-- Begin Document text --
Corn Kings and One-Horse Thieves
Odds & ends
Illinois past and present, as seen by James Krohe Jr.
The Corn Latitudes
The Sangamon Valley Collection
History finds a home at Springfield’s public library
Illinois Times
February 11, 1977
Documents and books about Lincoln found safe homes decades ago in state-funded archives in Springfield and Urbana. The history of central Illinois that did not pertain to Lincoln was orphaned, and huddled in spare corners of public libraries. When Springfield’s new public library was being planned, librarians made certain the building had climate-controlled space to properly house documents and books about the area’s past.
It's a surprisingly modern-looking place to have so much of the past in it. The Sangamon Valley Collection, or SVC, in the new Lincoln Library is an historical archive for an eleven-county region around Springfield, the place where thousands of pieces of central Illinois' past are stored, catalogued and made available for study. In a way it's a sort of giant, better-organized-than-usual closet shelf.
Though the SVC only opened this week, it's been in the planning stages for five years. Back in the winter of 1971, when it first was going to be something more substantial than pictures on a piece of paper, library director Robert Wagenknecht began talking to people around town about his hopes for a new department devoted solely to the history of Springfield and the territory around it. A committee of the Sangamon County Historical Society was put together to give advice, and a name—the "Sangamon Valley Collection"—was chosen.
The outlines of the new collection were clear early on. It would be limited to material about Sangamon County and "contiguous lands." It would not include material about Lincoln, Douglas, or others who are the focus of other established collections. It would place few restrictions on the age or medium of collectible items; in the words of an advisory committee memo, the collection would include "the broadest range of material relating to the people, places, institutions, and episodes . . . both well-known and obscure, ancient and modern." And it would be accessible to as many people as possible.
* * *
In the months before the SVC got a full-time director, the advisory committee made many of the decisions about what the shape of the collection would be. It voted "yes" on accepting a gift from Dr. Floyd Barringer of an indenture document signed by Robert Pulliam, the county's first white settler, "no" to an offer to sell some letters of Vachel Lindsay because "nothing in the Lindsay manuscripts related to Springfield or the Sangamon Valley."
Eventually, the responsibility for the day-to-day tending of the growing collection of books and papers fell on the SVC curator, Ed Russo. Russo joined the library in 1972, began working with the SVC in 1973 and was officially named SVC director the following summer. He is a young man—at 25 he's one of the youngest who works in the collection—has a special interest in architecture and historic preservation.
So what exactly is Russo curator of? The backbone of the SVC is books—books by local authors both well-known (like Vachel Lindsay) and not so well-known, books about Springfield, books about the rest of the Sangamon Valley, books about Illinois, books about Springfieldians, even a few both by and about Springfieldians. Taken together it's a patchwork chronicle of central Illinois. It doesn't tell the whole truth about it, only that part of it that was written down, but it tells a lot.
There is more than books in the SVC, of course. Just about every means that people have of recording words and pictures on paper are to be found in the SVC files. Letters, government documents (including city plans, financial reports, building permits, and the like), city directories, maps, photograph albums, newsletters (of every community group that can afford to pay the postage to the library), playbills, posters, programs, even paintings.
-- End Document text --
-- Begin Material --
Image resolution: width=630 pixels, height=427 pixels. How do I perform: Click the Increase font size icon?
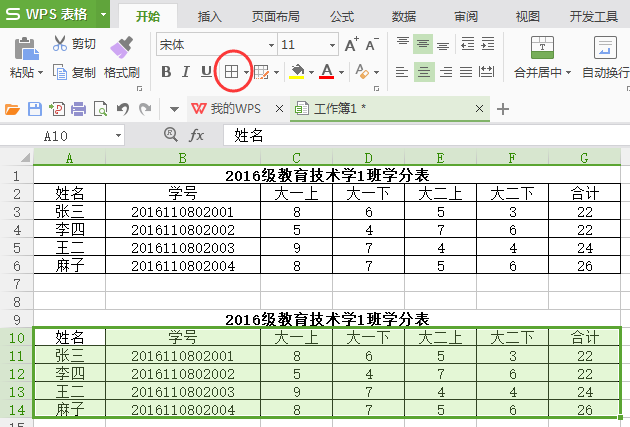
-- End Material --
- [Requirement 1] From the Sangamon Valley Collection article, return the passage starting with "Eventually, the responsibility" and going on through "tells a lot.".
- [Requirement 2] Name every example of government documents that the Sangamon Valley Collection article lists as held in the collection's files.
- [Requirement 3] Carry the Sangamon Valley Collection article forward from the point where it stops.
The lines come from a source unrelated to the article on the Sangamon Valley Collection.

- [Exercise response 1]
Eventually, the responsibility for the day-to-day tending of the growing collection of books and papers fell on the SVC curator, Ed Russo. Russo joined the library in 1972, began working with the SVC in 1973 and was officially named SVC director the following summer. He is a young man—at 25 he's one of the youngest who works in the collection—has a special interest in architecture and historic preservation.
So what exactly is Russo curator of? The backbone of the SVC is books—books by local authors both well-known (like Vachel Lindsay) and not so well-known, books about Springfield, books about the rest of the Sangamon Valley, books about Illinois, books about Springfieldians, even a few both by and about Springfieldians. Taken together it's a patchwork chronicle of central Illinois. It doesn't tell the whole truth about it, only that part of it that was written down, but it tells a lot.

- [Exercise response 2] City plans, financial reports, building permits

- [Exercise response 3]
* * *
There are limits, however. "One thing we're not accepting is artifacts," Russo explains, "furniture, somebody's cane, Civil War guns" (what the SVC committee once called "attic artifacts"). "People shouldn't approach us with gifts of that sort, because we'll just end up having to say 'no.'" Space is one reason, appropriateness another; the SVC is housed in a library, not a museum. Besides, have you ever tried to file a rocking chair?
There are limits on the SVC of geography as well as medium. "Sangamon Valley" doesn't mean the same thing to a librarian that it means to a geographer. It was decided from the first that the collection would amass material from a territory much bigger than the immediate Springfield metropolitan area. The problem was deciding how much bigger that territory should be.
Russo tells how they went about it: "First we considered including all the counties contiguous to Sangamon, but that made a pretty lopsided map. So we tried including the actual Sangamon River valley, but we had the same problem." (Knock over a bottle of ink on a state highway map somewhere around Mahomet and you'll get some idea of what the Sangamon valley looks like.) "What we ended up doing was to draw a circle on the map with a radius of fifty miles with Springfield as the center and then to square off that territory so it matched the county boundaries."
The result was an eleven-county district which stretches from the watermelon fields of Cass County to the bean factories of Decatur—a librarian's Sangamon Valley. The counties covered include Mason, Cass, Morgan, Macoupin, Montgomery, Macon, Logan, DeWitt, Christian, Menard, and, of course, Sangamon.
The collection will not be limited to materials from these eleven counties, however. Midwestern culture is a plant with long roots. An example: "A lot of the people who settled around Springfield were from the upland South. If we find a major migration from, say, a certain county down in Kentucky, we'd have to consider a history of that county a legitimate addition to our collection."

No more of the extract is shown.